Suspend your incredulity – this is not fake news!
We have all heard of circulating stories (true or otherwise) of networks betrayed by a remote kettle, but now a new IoT danger needs addressing!
Researchers have unveiled an attack that allows attackers to eavesdrop on homeowners inside their homes, through the LiDAR sensors on their robot vacuums.
The vacuums, which utilise smart sensors in order to autonomously operate, have gained popularity in recent years. This writer was amazed when one was demonstrated to him at a friend’s house, some years ago.
The attack, called “Lidar Phone” by researchers, in particular targets vacuums with LiDAR sensors, as the name suggests. LiDAR, which stands for Light Detection & Ranging, is a remote sensing method that uses light in the form of a pulsed laser to measure distances to or from nearby objects.

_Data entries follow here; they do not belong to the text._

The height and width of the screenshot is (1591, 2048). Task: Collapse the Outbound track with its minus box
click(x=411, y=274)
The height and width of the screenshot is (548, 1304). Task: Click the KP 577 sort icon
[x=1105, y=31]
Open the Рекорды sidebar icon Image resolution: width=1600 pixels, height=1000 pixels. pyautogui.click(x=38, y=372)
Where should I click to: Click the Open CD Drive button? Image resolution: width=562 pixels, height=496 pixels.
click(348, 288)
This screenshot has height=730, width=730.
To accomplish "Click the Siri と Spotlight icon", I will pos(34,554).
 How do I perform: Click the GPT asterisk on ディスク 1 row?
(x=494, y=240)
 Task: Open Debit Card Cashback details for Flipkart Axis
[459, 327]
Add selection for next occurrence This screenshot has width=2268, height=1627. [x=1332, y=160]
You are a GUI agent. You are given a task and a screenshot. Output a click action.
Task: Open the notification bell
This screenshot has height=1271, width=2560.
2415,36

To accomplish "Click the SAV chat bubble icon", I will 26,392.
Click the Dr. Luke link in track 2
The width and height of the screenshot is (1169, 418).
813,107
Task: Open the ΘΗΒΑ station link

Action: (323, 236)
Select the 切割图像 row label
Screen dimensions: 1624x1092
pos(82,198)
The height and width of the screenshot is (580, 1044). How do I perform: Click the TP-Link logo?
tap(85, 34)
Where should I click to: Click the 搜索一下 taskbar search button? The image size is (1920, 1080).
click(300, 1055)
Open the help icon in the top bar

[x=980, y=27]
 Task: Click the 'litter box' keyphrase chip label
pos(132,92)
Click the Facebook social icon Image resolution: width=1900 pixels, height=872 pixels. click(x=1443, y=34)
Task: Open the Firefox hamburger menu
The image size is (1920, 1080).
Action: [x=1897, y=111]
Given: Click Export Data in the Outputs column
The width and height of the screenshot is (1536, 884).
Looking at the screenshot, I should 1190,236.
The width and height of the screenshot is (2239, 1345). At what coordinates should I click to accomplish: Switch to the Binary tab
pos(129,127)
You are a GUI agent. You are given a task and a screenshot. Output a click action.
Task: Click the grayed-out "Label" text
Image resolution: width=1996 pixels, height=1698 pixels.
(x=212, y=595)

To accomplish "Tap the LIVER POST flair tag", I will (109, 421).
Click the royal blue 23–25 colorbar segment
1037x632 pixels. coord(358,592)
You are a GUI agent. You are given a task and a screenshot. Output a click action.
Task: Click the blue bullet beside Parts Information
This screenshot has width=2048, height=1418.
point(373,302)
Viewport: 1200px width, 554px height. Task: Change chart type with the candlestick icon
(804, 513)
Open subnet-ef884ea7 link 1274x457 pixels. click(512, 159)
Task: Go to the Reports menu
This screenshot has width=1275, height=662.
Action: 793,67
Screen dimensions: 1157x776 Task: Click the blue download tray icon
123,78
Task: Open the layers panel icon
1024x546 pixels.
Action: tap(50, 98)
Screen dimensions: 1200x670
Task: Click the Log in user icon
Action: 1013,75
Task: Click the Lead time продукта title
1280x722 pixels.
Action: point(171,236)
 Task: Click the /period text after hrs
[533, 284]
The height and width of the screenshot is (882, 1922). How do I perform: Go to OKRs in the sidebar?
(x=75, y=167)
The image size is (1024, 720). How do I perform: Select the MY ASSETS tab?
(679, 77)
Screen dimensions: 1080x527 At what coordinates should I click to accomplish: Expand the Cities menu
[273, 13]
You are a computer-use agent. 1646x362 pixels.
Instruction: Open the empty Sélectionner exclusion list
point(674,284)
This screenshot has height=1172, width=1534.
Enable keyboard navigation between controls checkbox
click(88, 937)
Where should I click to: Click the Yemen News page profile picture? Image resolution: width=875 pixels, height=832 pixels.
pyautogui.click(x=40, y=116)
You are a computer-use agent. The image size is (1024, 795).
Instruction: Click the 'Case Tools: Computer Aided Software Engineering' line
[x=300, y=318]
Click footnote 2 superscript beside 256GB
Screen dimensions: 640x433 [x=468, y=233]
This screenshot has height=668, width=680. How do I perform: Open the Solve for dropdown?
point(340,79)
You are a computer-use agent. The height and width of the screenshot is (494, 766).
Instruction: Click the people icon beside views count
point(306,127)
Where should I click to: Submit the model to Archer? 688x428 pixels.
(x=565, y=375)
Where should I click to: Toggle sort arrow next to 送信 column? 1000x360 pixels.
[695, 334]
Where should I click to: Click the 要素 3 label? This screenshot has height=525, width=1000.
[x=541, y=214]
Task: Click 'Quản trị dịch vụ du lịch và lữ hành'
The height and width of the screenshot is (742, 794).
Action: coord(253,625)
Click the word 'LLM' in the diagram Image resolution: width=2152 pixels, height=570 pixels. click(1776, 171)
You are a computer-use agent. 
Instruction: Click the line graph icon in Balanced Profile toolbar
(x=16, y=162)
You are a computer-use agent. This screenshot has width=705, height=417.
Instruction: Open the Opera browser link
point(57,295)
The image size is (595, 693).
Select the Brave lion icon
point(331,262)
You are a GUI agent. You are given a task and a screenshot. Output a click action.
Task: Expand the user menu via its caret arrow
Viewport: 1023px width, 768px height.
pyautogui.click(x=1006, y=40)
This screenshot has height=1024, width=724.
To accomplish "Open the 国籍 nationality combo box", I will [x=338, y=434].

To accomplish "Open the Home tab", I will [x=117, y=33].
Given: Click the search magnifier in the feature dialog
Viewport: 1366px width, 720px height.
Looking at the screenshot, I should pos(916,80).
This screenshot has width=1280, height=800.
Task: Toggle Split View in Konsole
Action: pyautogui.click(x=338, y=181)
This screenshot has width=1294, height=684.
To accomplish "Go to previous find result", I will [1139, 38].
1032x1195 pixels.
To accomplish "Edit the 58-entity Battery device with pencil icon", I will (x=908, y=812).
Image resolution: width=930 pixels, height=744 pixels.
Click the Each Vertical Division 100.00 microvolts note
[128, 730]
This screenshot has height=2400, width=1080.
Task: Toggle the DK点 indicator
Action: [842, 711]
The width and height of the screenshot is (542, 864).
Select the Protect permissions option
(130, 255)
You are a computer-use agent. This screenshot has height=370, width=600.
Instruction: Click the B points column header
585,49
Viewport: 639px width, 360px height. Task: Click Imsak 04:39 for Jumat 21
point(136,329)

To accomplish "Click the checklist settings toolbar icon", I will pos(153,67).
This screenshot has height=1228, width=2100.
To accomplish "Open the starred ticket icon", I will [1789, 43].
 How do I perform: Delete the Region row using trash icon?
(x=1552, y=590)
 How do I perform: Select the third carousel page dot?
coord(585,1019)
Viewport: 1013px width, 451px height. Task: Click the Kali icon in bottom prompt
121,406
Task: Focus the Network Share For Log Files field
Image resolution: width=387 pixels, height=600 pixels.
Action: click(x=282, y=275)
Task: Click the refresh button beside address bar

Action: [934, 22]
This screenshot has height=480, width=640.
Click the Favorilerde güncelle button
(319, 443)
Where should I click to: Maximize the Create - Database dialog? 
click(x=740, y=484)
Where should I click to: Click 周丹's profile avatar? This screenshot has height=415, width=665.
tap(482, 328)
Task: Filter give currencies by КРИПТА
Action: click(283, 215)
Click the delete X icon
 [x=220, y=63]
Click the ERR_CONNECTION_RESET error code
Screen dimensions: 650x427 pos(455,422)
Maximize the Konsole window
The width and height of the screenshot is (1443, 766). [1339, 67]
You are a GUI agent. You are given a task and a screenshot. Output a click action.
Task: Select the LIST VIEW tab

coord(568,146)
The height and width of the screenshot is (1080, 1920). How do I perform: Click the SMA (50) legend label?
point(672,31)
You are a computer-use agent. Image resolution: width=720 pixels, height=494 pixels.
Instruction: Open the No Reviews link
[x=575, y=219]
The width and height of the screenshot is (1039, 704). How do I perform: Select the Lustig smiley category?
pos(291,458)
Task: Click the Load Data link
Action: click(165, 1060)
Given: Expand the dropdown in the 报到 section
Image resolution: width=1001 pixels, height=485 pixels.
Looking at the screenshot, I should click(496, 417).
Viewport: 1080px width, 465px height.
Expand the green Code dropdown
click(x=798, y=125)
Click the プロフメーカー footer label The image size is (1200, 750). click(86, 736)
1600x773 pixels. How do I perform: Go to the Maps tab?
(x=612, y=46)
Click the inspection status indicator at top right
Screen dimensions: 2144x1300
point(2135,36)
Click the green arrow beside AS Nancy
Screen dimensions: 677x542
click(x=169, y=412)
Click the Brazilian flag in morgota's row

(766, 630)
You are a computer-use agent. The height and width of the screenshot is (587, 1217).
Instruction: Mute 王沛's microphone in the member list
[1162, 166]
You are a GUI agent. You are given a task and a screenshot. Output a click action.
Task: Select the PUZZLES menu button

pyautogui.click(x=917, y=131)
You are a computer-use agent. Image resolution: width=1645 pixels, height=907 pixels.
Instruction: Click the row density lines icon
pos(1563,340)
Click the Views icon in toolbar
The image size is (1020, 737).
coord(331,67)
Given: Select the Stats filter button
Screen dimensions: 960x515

The technology helps vacuums navigate around obstacles on the floor while they clean.
The good news is that the attack is complicated: Attackers would need to have already compromised the device itself (in their attack, researchers utilised a previously discovered attack on the vacuum cleaners). Also, attackers would need to be on the victim’s local network to launch the attack.
“We develop a system to re-purpose the LiDAR sensor to sense acoustic signals in the environment, remotely harvest the data from the cloud & process the raw signal to extract information. We call this eavesdropping system Lidar Phone,” commented the team of researchers from the University of Maryland, College Park & the National University of Singapore, in Wed. research.
The idea is to remotely access the vacuum cleaner’s LiDAR readings, & analyse the sound signals collected. This would let an attacker to listen in on private conversations, explained researchers, which could reveal their credit-card data or deliver potentially incriminating information that could be used for blackmail.
Researchers were able to Lidar Phone on a Xiaomi Roborock vacuum cleaning robot as a proof of concept (PoC). 1st, they reverse-engineered the ARM Cortex-M based firmware of the robot.
They then used an issue in the Dustcloud software stack, which is a proxy or endpoint server for devices, in order to gain root access to the system. That’s an attack based on prior research released at DEFCON 26 in 2018.
“The robot is typically connected to the Xiaomi cloud ecosystem for its standard operations and data exchange,” outlined researchers. “We override this interface with the Valetudo software stack on the rooted device and control the robot over a local network.”
Then, researchers collected both spoken digits – along with music played by a computer speaker & a TV sound bar – totalling more than 30,000 utterances over 19 hours of recorded audio. They claimed that Lidar Phone achieves approximately 91% & 90% average accuracies of digit and music classifications, respectively.
FOX, CNN & PBS
For example, researchers were able to detect different sounds around the household – from a cloth rug, to the trash, to various intro music sequences for popular US news channels on TV like FOX, CNN & PBS – even predicting the gender of those who were talking.
However, various setbacks still exist with the attack. For instance, several conditions in the household could render an attack less effective.
Also, the distance away from the vacuum cleaner, & volume, of different noises has an impact on the overall effectiveness. Background noise levels & lighting conditions also have an impact on the attack.
Researchers commented that the attack can be mitigated by reducing the signal-to-noise ratio (SNR) of the LiDAR signal: “This may be possible if the robot vacuum-cleaner LiDARs are manufactured with a hardware interlock, such that its lasers cannot be transmitted below a certain rotation rate, with no option to override this feature in software,” they commented.
Regardless, the attack serves as an important reminder that the proliferation of smart sensing devices in our homes opens up many opportunities for acoustic side-channel attacks on private conversations.
“While we investigate LiDAR on robot vacuum cleaners as an exemplary case, our findings may be extended to many other active light sensors, including smartphone time-of-flight [ToF] sensors,” suggested researchers.
ToF cameras use infrared rays that bounce off objects & return to the hardware.
The time that this light takes to leave and then return to the device (the time of flight) allows the camera to sense depth, thus creating a 3D ‘map’ of a space.